#### Extrait du texte:

--

Suite à la saisine d’un agent de l’Agence malienne de radioprotection (Amarap) afin de vérifier ” l’opacité des opérations de dépenses effectuées par l’Agence malienne de radioprotection “, le Vérificateur Général y a effectué une mission de vérification financière pour les exercices 2016, 2017, 2018 et 2019 (1er semestre). A l’issue de cette vérification, le rapport révèle des irrégularités administratives et financières dont le montant total s’élève à 48 480 042 Fcfa.
Selon le rapport, la politique énergétique du Mali a pour objectif de contribuer au développement durable du pays à travers la fourniture des services énergétiques accessibles au plus grand nombre de la population et favorisant la promotion des activités socio-économiques. Aussi de nos jours, la situation sécuritaire dans la bande africaine sahélo saharienne requiert d’accorder une attention aux questions de sûreté et de sécurité radiologiques et nucléaires. Et de poursuivre que suivant les comptes administratifs de l’Amarap, les dépenses se sont élevées à la somme de 994 141 915 Fcfa sur la période sous revue. Et la structure en question n’a pas encore fait l’objet de vérification par le Vérificateur Général.
Au regard de ce qui précède et des documents fournis à l’appui de la lettre de saisine, le Vérificateur a décidé d’entreprendre une mission de vérification financière à l’effet de contrôler la régularité et la sincérité des opérations de recettes et de dépenses des exercices 2016, 2017, 2018 et 2019 (1er semestre) de l’Amarap.

--

#### Liste des enregistrements:
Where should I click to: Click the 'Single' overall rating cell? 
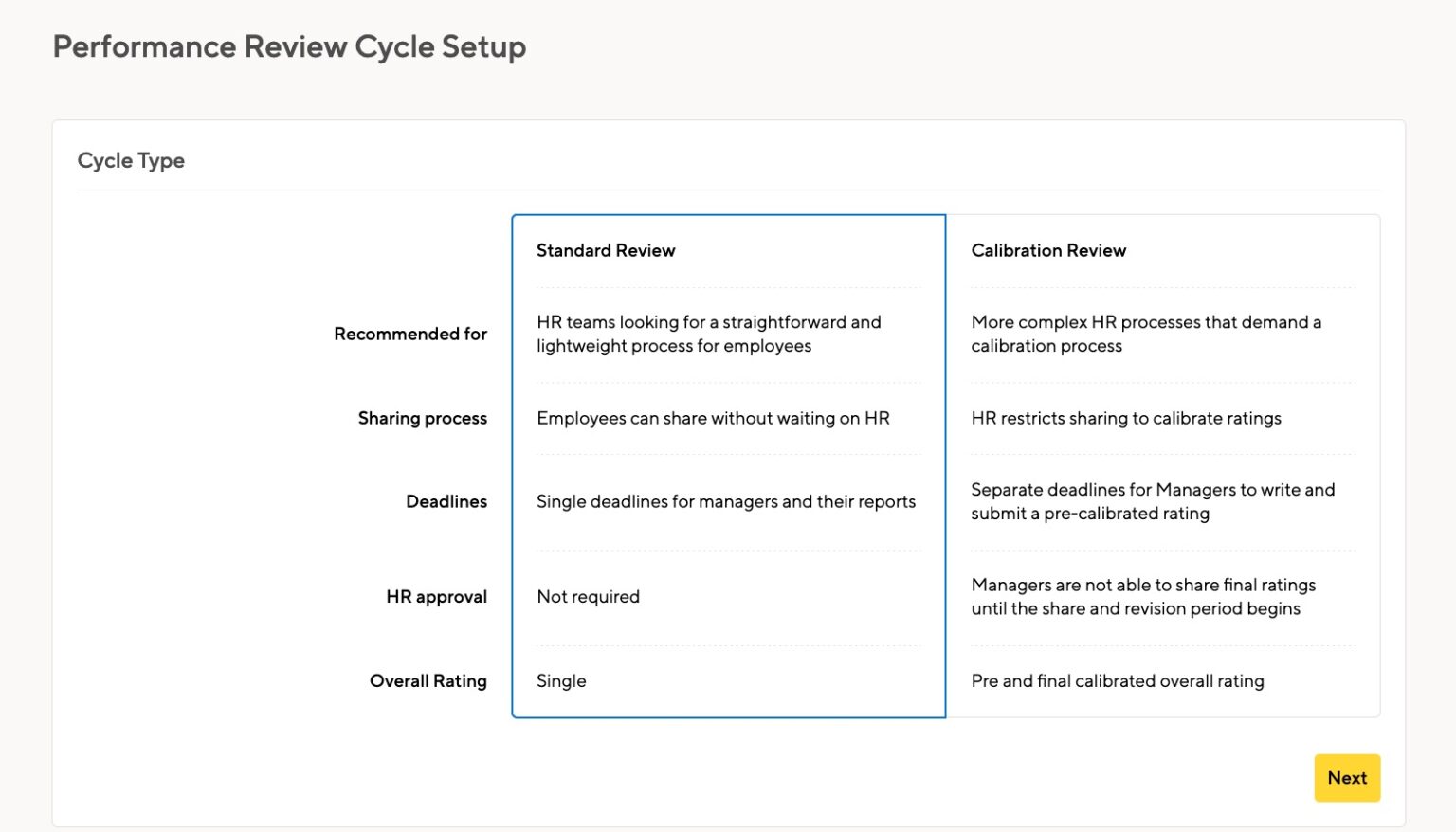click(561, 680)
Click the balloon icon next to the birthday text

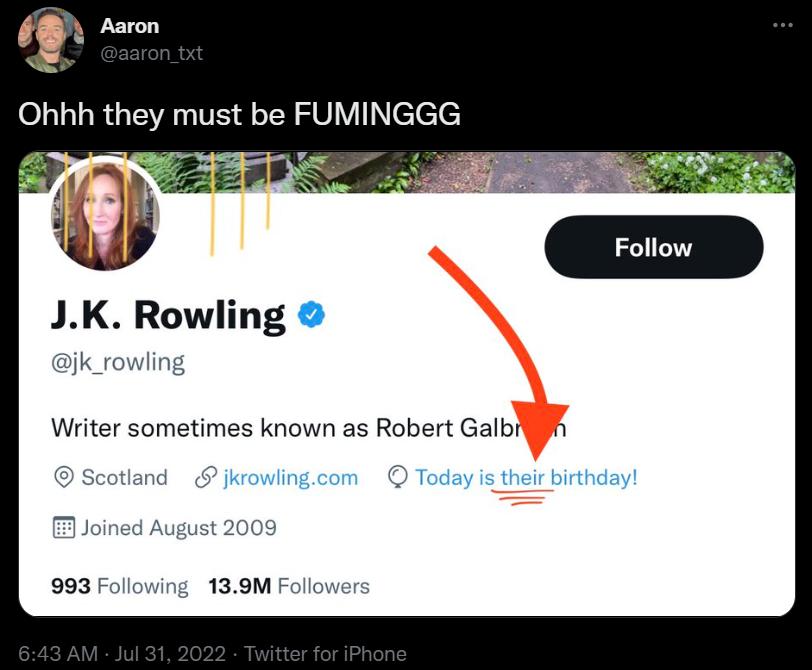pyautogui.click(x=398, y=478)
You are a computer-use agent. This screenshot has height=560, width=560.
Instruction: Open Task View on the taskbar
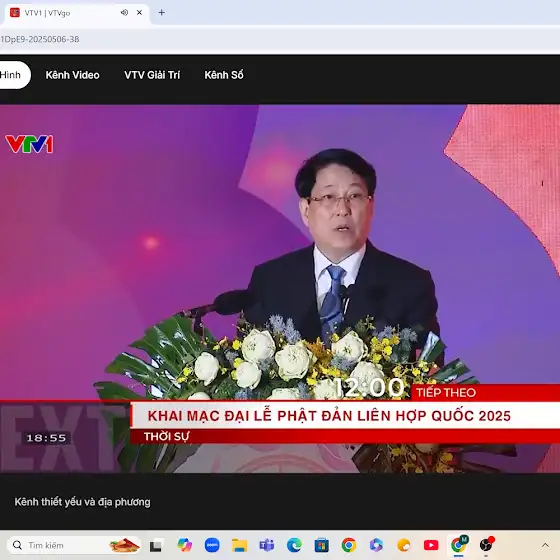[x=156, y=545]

--

#### Consignes:
1: D'après l'extrait sur la vérification de l'Amarap, à combien s'élève le montant total des irrégularités administratives et financières relevées par le rapport ?
2: Transformez en liste numérotée les lignes des enregistrements, en commençant à celle qui contient "Click the balloon" et en allant jusqu'à la fin des enregistrements, sans les lignes vides. Laissez les images de côté.
Le texte et les enregistrements n'ont aucun lien entre eux.

#### Réponses attendues:
1: 48 480 042 Fcfa.

2:
1. Click the balloon icon next to the birthday text
2. pyautogui.click(x=398, y=478)
3. You are a computer-use agent. This screenshot has height=560, width=560.
4. Instruction: Open Task View on the taskbar
5. [x=156, y=545]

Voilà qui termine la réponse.